Red Bull Racing Team’s gamble didn’t come at the casino adjacent to Dover International Speedway. The roll of the dice came on pit road.
No. 83 crew chief Ryan Pemberton called for a two-tire stop under the final caution flag in Sunday’s FedEx 400. Would Brian Vickers’ aging left-side rubber hold up for the last 33 laps? Would he be able to hold off the cars that took four fresh ones? Or would the No. 83 Red Bull Toyota get gobbled up?
Yes. Yes. And definitely no.
After overcoming an early brush with the inside wall and flirting with the top 10 for much of race, Pemberton knew track position was the ticket to a strong showing. Vickers entered pit road for that decisive stop in 11th, restarted fourth and held on for a fifth-place finish — his first top five in a season defined by bad luck.

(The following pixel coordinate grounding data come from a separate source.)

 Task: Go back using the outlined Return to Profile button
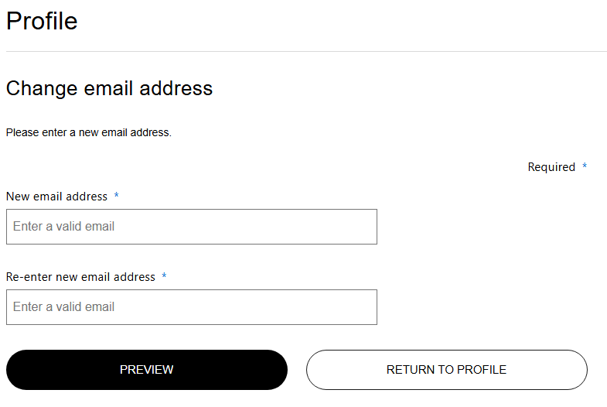446,370
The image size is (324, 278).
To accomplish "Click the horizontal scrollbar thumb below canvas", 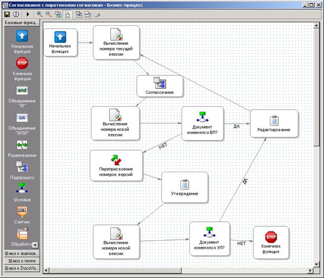I will (x=116, y=270).
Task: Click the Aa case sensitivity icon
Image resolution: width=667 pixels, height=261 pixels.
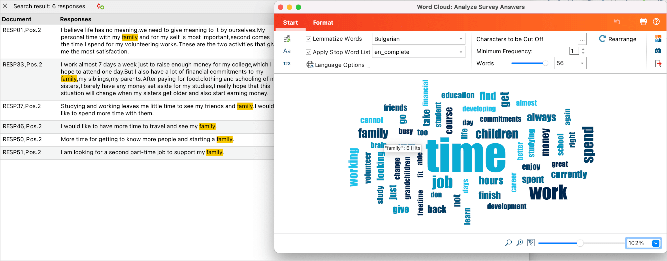Action: (287, 51)
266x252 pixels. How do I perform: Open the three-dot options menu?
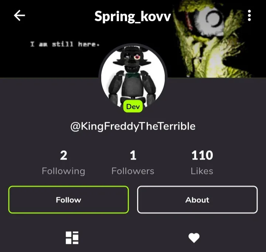249,16
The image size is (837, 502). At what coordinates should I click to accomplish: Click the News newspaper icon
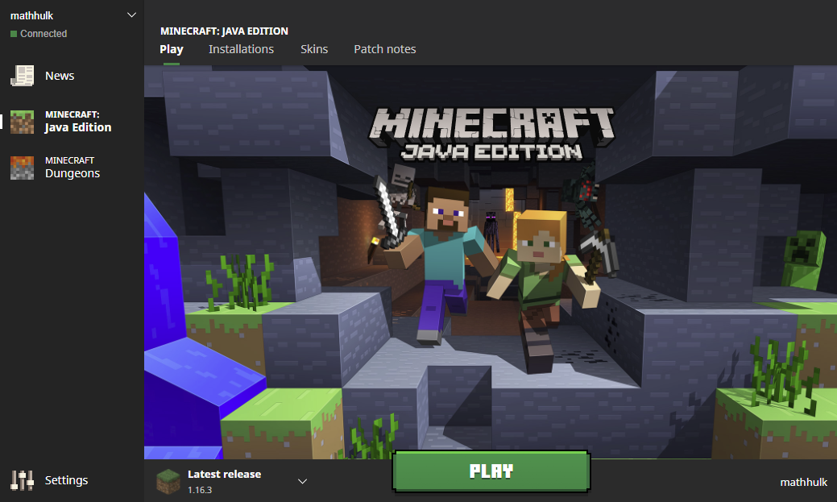click(x=22, y=76)
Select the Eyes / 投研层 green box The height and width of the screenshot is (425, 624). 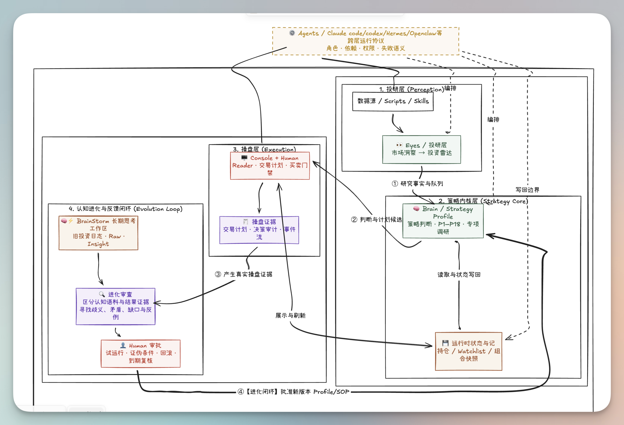(x=422, y=149)
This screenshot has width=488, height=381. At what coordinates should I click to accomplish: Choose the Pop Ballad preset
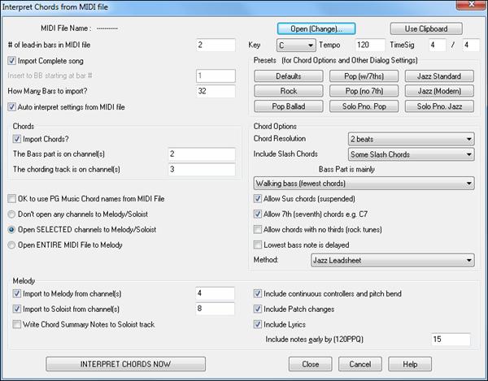[x=288, y=106]
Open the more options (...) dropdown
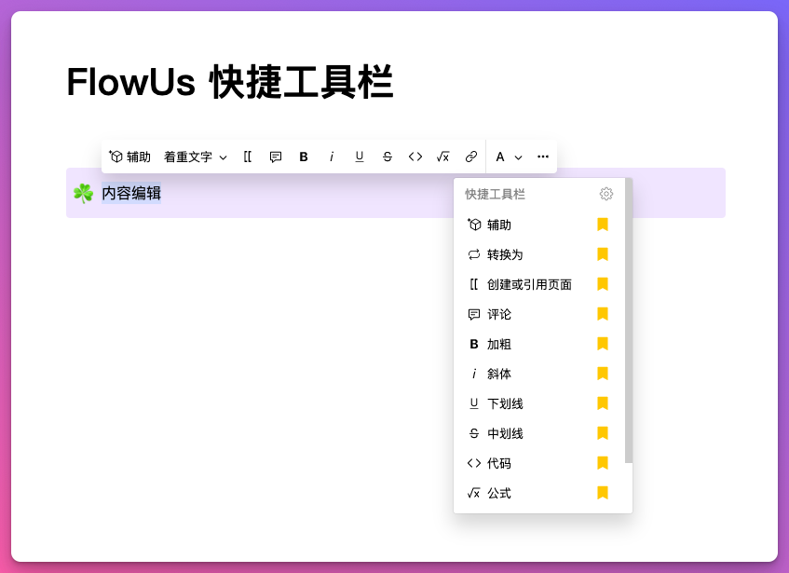This screenshot has width=789, height=573. click(x=542, y=157)
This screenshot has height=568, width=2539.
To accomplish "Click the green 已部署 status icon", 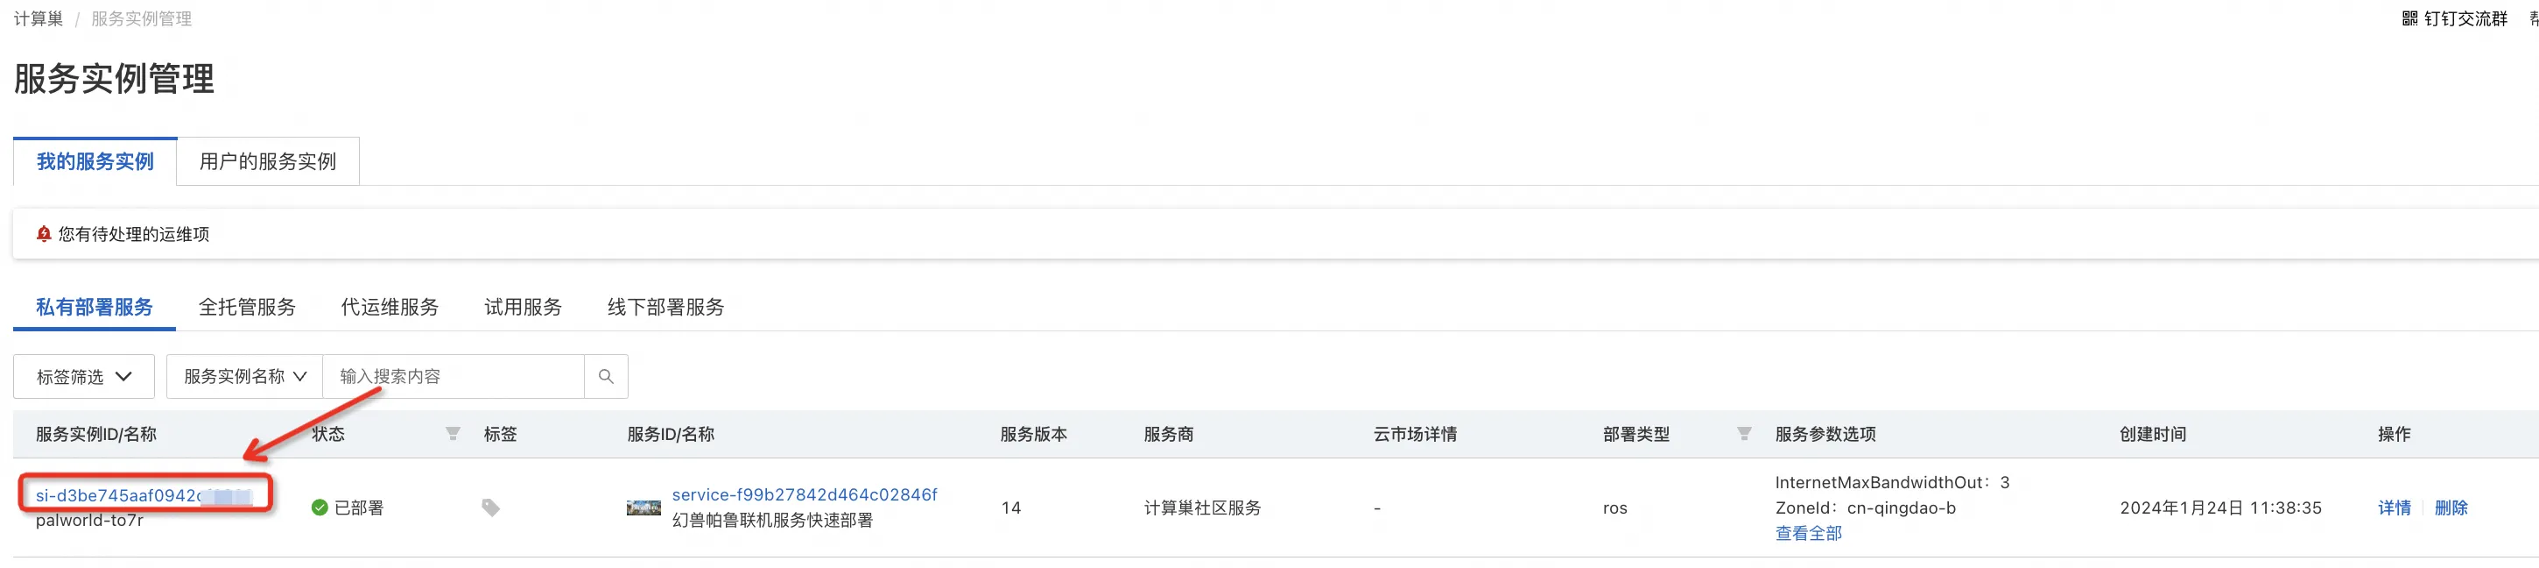I will point(320,506).
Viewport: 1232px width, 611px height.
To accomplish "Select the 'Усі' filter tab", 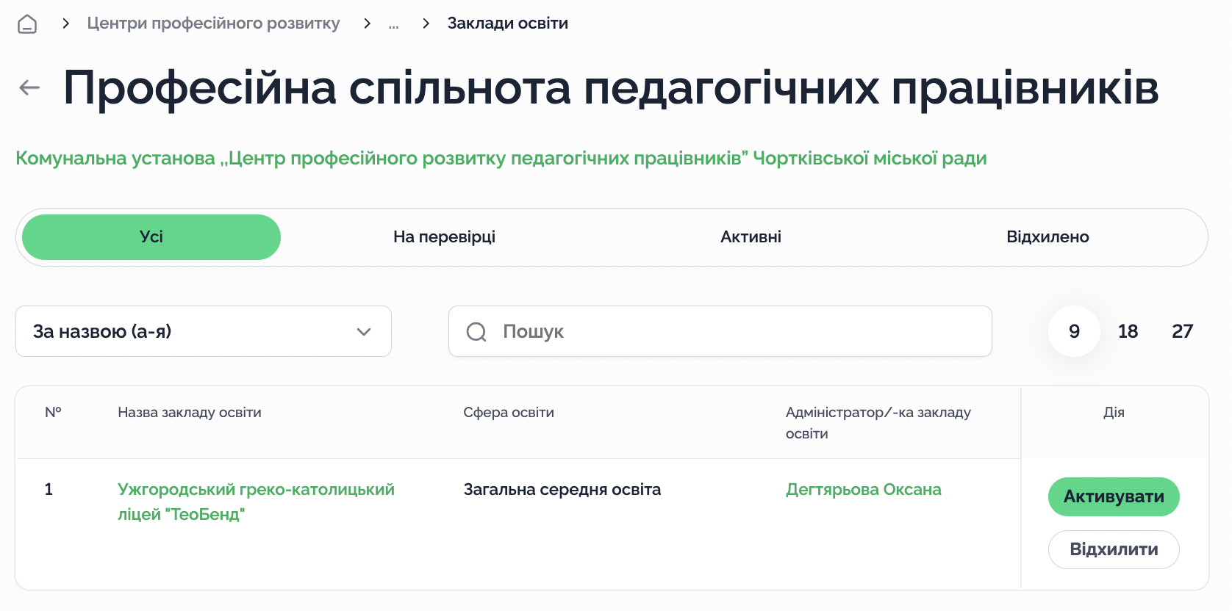I will coord(151,237).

“I have to thank the Red Bull guys — they did a great job with the car,” said Vickers, who earned his best Dover finish since a sixth in June 2005. “It was definitely a team effort this weekend, both of the teams were working really close together. Ryan and the guys made good calls all day in the pits. Good stops all day. All we needed was track position and that’s why you fought so hard for every spot.”
The top-five also had special significance for the 27-year-old Vickers. The 2010 edition of this 400-miler was the first race Vickers missed due to a blood-clot condition. “It’s a special race for me,” Vickers said. “Last year, I didn’t make it here. Last year, I was lying in the hospital with IVs in both arms when this race was going around. It feels pretty good to finish it — and finish it well.”
Vickers’ teammate, Kasey Kahne, was on target for his third consecutive top five. That was until the engine in his No. 4 Red Bull Toyota quit on lap 331. Kahne came to a stop high in turn two and had to get a push off the track so the team could diagnose the problem. He finished 36th, with his official post-race status being listed as “engine.”
“We had a great Red Bull Toyota. The car was fast,” Kahne said. “I was really loose, and we kept working on it. We got up there and then would fall back on the runs. Early on, it was like there was something wrong on restarts. I over revved it one time, trying to get it to go. I think that had something to do with why the engine let go, and it was probably a little bit my fault. But it wasn’t running. Kind of a bad deal.”
Kahne dropped three spots in the driver standings to 18th. He’s 42 points out of 10th. Vickers picked up two positions to 27th, but is still 43 points out of 20th.